Follow-Up to ANN: Records Destruction Request from U.S. Department of the Interior (2 Nov 2018)

Kathleen Brian's picture
Call for Volunteers
Subject Fields: 
Archival Science, American History / Studies, Research and Methodology, Public Policy, Political History / Studies

Dear colleagues, 

Let me first send my appreciation to those of you who have followed up, with NARA and/or myself, regarding my post of November 2, 2018, in which I alerted H-Net readers to news of a records disposition request from the U.S. Department of the Interior that I found startling. This is, to my mind, a much-needed conversation. 

I write now to, first, let you know that the deadline for public comments has been extended to November 26 (see original announcement for further details).

Additionally, however, the best information I now have available to me suggests that the request falls within the bounds of ordinary archival procedures.
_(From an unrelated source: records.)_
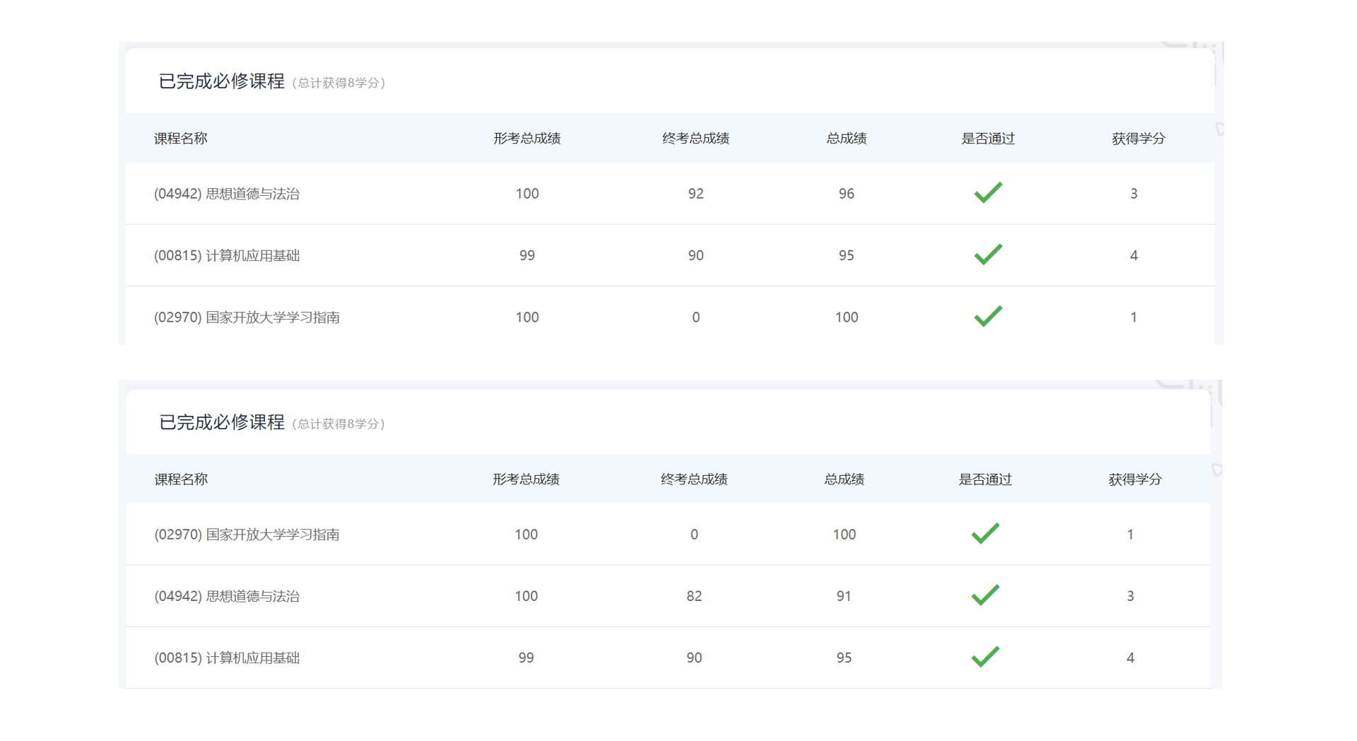
Task: Click the total score 96 cell
Action: [x=846, y=194]
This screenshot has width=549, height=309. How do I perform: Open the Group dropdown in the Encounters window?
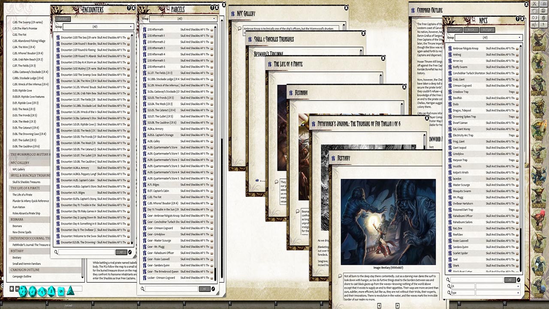98,26
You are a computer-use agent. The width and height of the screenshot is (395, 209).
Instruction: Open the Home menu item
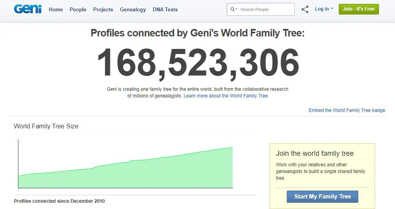click(x=55, y=10)
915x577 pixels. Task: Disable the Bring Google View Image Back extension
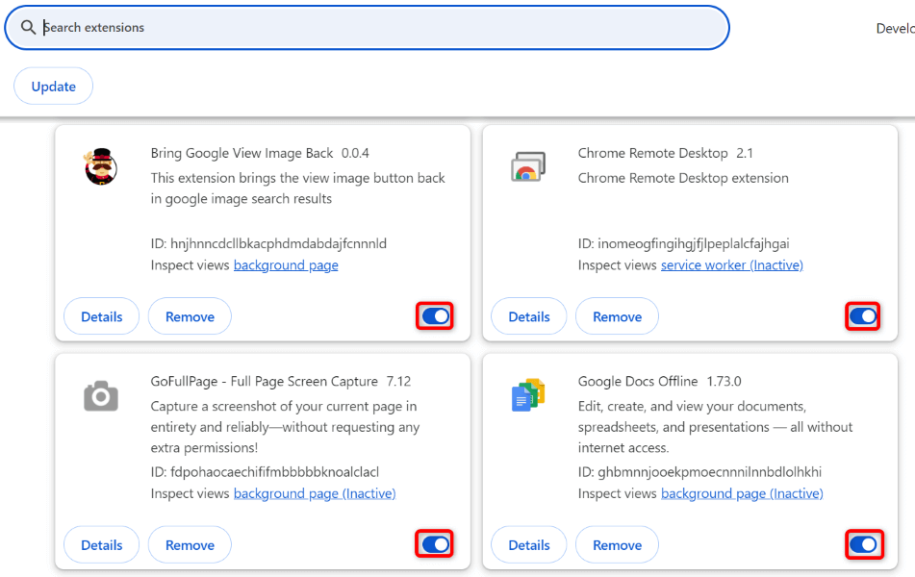(434, 315)
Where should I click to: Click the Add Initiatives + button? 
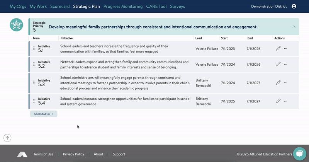click(44, 114)
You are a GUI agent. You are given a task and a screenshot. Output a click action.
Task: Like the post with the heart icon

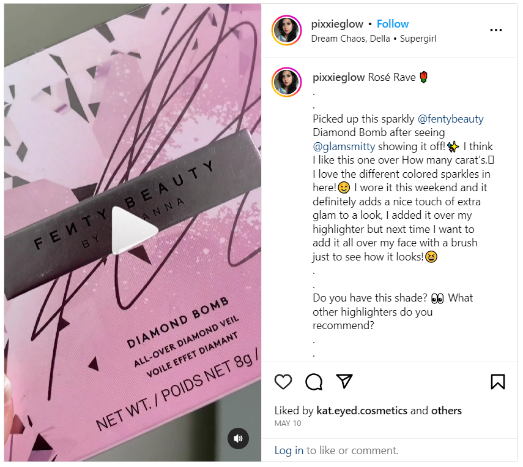pos(283,381)
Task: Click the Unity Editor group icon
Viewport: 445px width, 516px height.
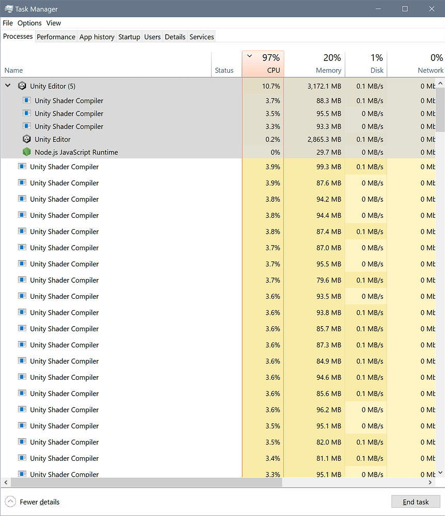Action: tap(22, 86)
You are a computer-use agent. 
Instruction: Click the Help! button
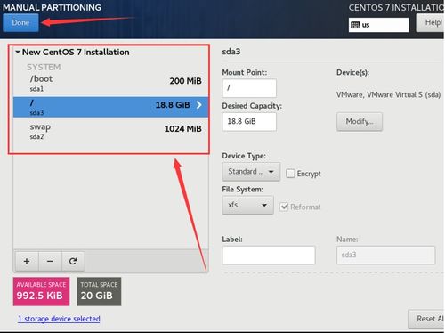(x=431, y=23)
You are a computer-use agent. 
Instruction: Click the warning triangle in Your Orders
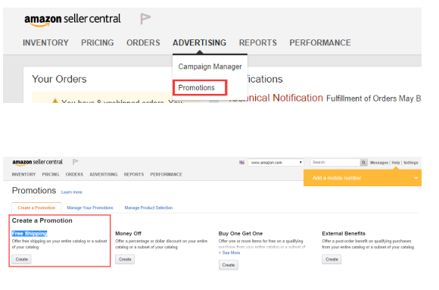tap(54, 101)
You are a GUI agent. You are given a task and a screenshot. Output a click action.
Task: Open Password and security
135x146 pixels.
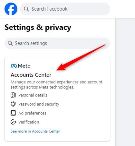pos(39,104)
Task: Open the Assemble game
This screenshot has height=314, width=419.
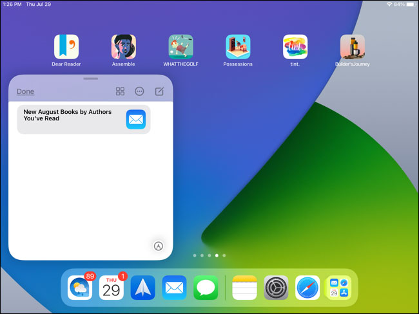Action: point(124,47)
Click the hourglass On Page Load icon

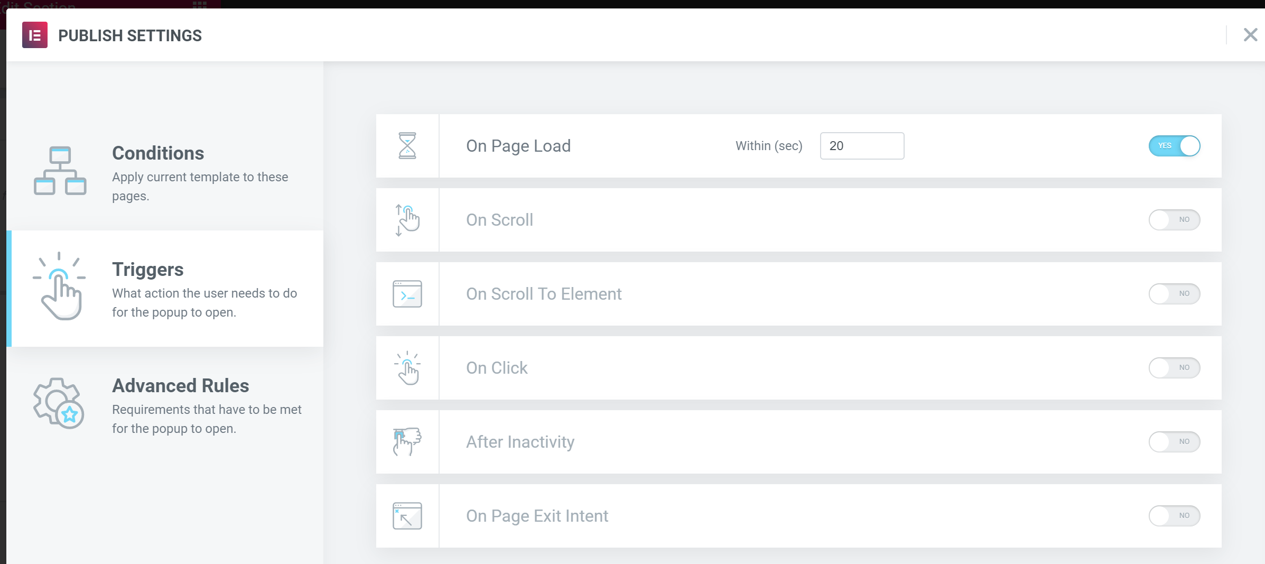tap(407, 145)
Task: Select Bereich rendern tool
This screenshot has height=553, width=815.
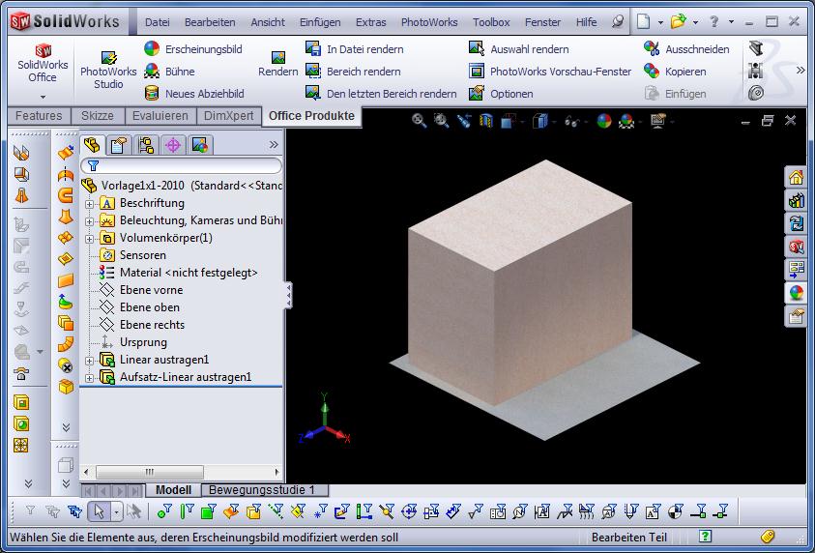Action: (313, 71)
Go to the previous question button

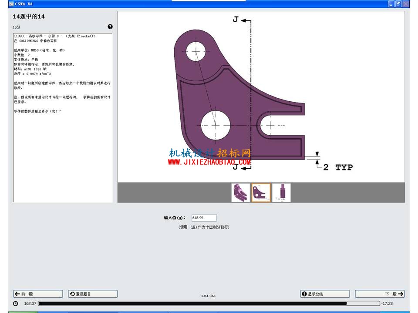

Some may see this as necessarily concluding any further discussion on the matter; however, there are others who see this as an opportunity for academics to develop a deeper understanding of the archival practices that structure the histories we are able to tell. Those who tend toward the latter position may find the following piece worthwhile: 

Holes in History: The Dept of Interior request to destroy records

Those who have the time and inclination should look to the DOI's Crosswalk for greater details about the records involved. If there are some that would be better designated as permanent, rather than temporary, that would be useful information to include in your comments. Anyone concerned about archival procedures more broadly might also urge NARA to reconsider their now-narrow definitions of "historical significance" and "research value," and to think more carefully about who is  able to contribute to the process of determining which records fit into this criteria.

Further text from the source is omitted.